Dell Technologies · Global Campaign · Case Study

Expand Your YOUNIVERSE —
Dell's most ambitious campaign of 2022.

A third-party agency brought the creative concept. Dell's internal engineering teams had to build it. I was the design lead in the middle — responsible for making sure what got built actually matched what was envisioned, across three phases, 12 months, and global markets.

Company
Dell Technologies
My role
Design Lead — Strategy & Implementation
Scope
Agency liaison · Systems · Delivery
Timeline
12 months · 3 phases · 2021–2022
The live YOUNIVERSE campaign experience. Immersive, personality-driven, running entirely within Dell's AEM CMS and internal engineering constraints — exactly what the agency envisioned.
130%
Increase in user engagement — highest of any Dell initiative that year
28%
Improvement in component reuse across global Dell markets
The problem

The gap between agency vision and enterprise reality is where campaigns go to die.

Dell commissioned an ambitious interactive campaign targeting 18–34 year olds globally. The agency delivered a compelling creative concept — immersive, personality-driven, designed to feel unlike anything Dell had done before. What they hadn't designed for was AEM, Dell's internal CMS, Dell's global marketing workflows, or the engineering team that would actually build it.

My job was to close that gap. Not to water down the concept, but to translate it — finding ways to preserve the intent of the experience while working inside the constraints neither the agency nor engineering could see from where they were standing.

What made this genuinely hard
The agency was designing for the ideal. Dell's engineering team was building in the real. Both groups were right about their part of the problem.
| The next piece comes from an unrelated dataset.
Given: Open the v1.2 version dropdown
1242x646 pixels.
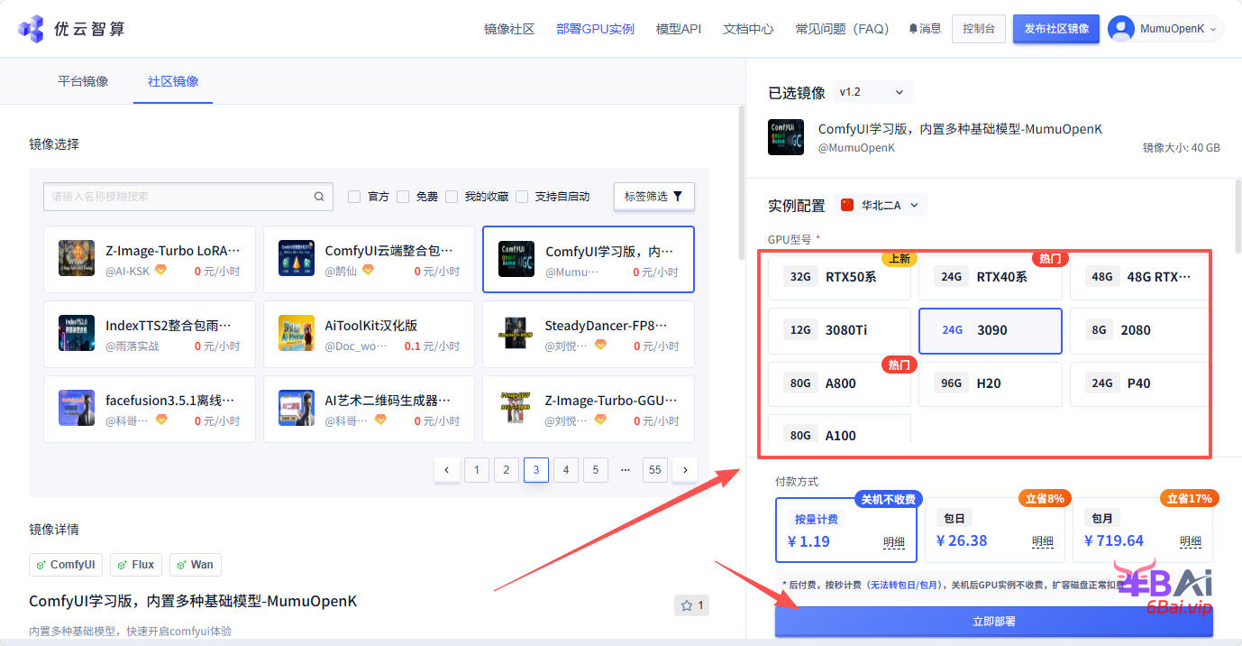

I had to hold both realities at once — which meant being fluent in the agency's creative language and in Dell's technical constraints to find solutions neither side could see.
How I approached it

Build the system in Phase 1. Scale it in Phases 2 and 3.

Phase 1 wasn't just the campaign launch — it was the component system. Rather than designing each market's version independently, I built a reusable library in Phase 1 that regional teams could configure and adapt. This was a deliberate choice to invest more upfront in exchange for significantly less work — and much higher consistency — across every subsequent phase and market.

Component system diagram
Component system — reusable modules, variants, and global market configuration options
The Phase 1 component library. Each module designed to be configured by regional teams — adapting language, imagery, and local content — without individual design involvement per market.

Phases 2 and 3 expanded the experience and rolled out to new markets. Because the system was already in place, new market implementations were configuration problems, not design problems. The 28% improvement in component reuse was a direct result of Phase 1 investment.

Phase 2 screenshot
Phase 2 — Interactive experience layered onto the established system
New interactive features added in Phase 2, built on Phase 1 components. No re-architecture required.
Phase 3 screenshot
Phase 3 — Global market rollout using Phase 1 component library
Phase 3 implementations. What previously required full design engagement now required configuration.
Key decisions
Treated phasing as a design strategy, not a PM constraint
Three phased releases gave us real user behavior data before committing to the next phase. Phase 1 was as much about learning what resonated as it was about launching. That data shaped decisions in Phases 2 and 3 in ways a single-launch approach would never have allowed.
Invested in the component system in Phase 1, not the individual pages
The temptation in Phase 1 was to design the most impressive version of the launch pages. I invested that time in the component system instead — which is why Phase 3 markets could be implemented at a fraction of the Phase 1 cost.
Found the negotiable elements in the agency concept
Not everything in the agency's vision was equally important to the experience. I worked with them to identify which elements were load-bearing for the concept — and which could be adapted to fit Dell's constraints without losing the point. That conversation required trust and a shared vocabulary we built together.
What I took from this
The translation gap between agencies and internal engineering is a design problem. It requires someone who can hold both realities at once — not someone who belongs entirely to either side.
Phasing is a design decision. Launching in stages lets you learn before you commit. It's also much easier to maintain exec confidence when there are visible milestones rather than a single long runway.
Component systems are the highest-leverage work in a multi-market campaign. The time invested in Phase 1 paid back on every page, every market, and every phase that followed.